---------- DATA SUPPLIED ----------

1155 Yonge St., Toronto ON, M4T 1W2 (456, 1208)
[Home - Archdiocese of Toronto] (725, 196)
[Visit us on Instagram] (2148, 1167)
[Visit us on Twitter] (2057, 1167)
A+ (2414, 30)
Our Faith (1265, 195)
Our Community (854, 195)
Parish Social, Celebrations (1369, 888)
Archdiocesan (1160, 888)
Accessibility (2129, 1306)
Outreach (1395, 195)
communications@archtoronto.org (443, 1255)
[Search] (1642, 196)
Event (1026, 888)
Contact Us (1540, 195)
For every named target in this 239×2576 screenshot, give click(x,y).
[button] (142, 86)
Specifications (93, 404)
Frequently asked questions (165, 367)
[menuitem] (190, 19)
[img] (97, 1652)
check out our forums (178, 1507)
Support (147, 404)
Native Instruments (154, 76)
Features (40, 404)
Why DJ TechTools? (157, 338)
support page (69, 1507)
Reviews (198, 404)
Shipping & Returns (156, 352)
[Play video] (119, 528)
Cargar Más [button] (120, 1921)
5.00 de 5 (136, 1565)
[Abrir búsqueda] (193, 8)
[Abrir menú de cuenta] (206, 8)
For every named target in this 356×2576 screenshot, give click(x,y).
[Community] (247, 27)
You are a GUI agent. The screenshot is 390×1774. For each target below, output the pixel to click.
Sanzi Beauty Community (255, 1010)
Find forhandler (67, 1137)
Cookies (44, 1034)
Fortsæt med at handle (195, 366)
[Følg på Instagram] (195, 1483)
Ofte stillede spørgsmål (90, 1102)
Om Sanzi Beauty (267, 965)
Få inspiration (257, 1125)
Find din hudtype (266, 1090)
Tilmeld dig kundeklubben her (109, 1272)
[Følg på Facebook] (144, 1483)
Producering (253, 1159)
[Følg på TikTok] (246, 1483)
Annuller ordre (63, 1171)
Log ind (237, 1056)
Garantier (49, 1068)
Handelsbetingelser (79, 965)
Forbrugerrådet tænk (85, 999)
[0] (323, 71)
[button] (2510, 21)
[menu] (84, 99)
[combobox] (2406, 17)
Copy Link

----------

PROBLEM DETAILS
Retype the data in full, and keep every line identical to the original.

EXPECTED ANSWER
1155 Yonge St., Toronto ON, M4T 1W2 (456, 1208)
[Home - Archdiocese of Toronto] (725, 196)
[Visit us on Instagram] (2148, 1167)
[Visit us on Twitter] (2057, 1167)
A+ (2414, 30)
Our Faith (1265, 195)
Our Community (854, 195)
Parish Social, Celebrations (1369, 888)
Archdiocesan (1160, 888)
Accessibility (2129, 1306)
Outreach (1395, 195)
communications@archtoronto.org (443, 1255)
[Search] (1642, 196)
Event (1026, 888)
Contact Us (1540, 195)
For every named target in this 239×2576 screenshot, give click(x,y).
[button] (142, 86)
Specifications (93, 404)
Frequently asked questions (165, 367)
[menuitem] (190, 19)
[img] (97, 1652)
check out our forums (178, 1507)
Support (147, 404)
Native Instruments (154, 76)
Features (40, 404)
Why DJ TechTools? (157, 338)
support page (69, 1507)
Reviews (198, 404)
Shipping & Returns (156, 352)
[Play video] (119, 528)
Cargar Más [button] (120, 1921)
5.00 de 5 (136, 1565)
[Abrir búsqueda] (193, 8)
[Abrir menú de cuenta] (206, 8)
For every named target in this 356×2576 screenshot, give click(x,y).
[Community] (247, 27)
You are a GUI agent. The screenshot is 390×1774. For each target below, output the pixel to click.
Sanzi Beauty Community (255, 1010)
Find forhandler (67, 1137)
Cookies (44, 1034)
Fortsæt med at handle (195, 366)
[Følg på Instagram] (195, 1483)
Ofte stillede spørgsmål (90, 1102)
Om Sanzi Beauty (267, 965)
Få inspiration (257, 1125)
Find din hudtype (266, 1090)
Tilmeld dig kundeklubben her (109, 1272)
[Følg på Facebook] (144, 1483)
Producering (253, 1159)
[Følg på TikTok] (246, 1483)
Annuller ordre (63, 1171)
Log ind (237, 1056)
Garantier (49, 1068)
Handelsbetingelser (79, 965)
Forbrugerrådet tænk (85, 999)
[0] (323, 71)
[button] (2510, 21)
[menu] (84, 99)
[combobox] (2406, 17)
Copy Link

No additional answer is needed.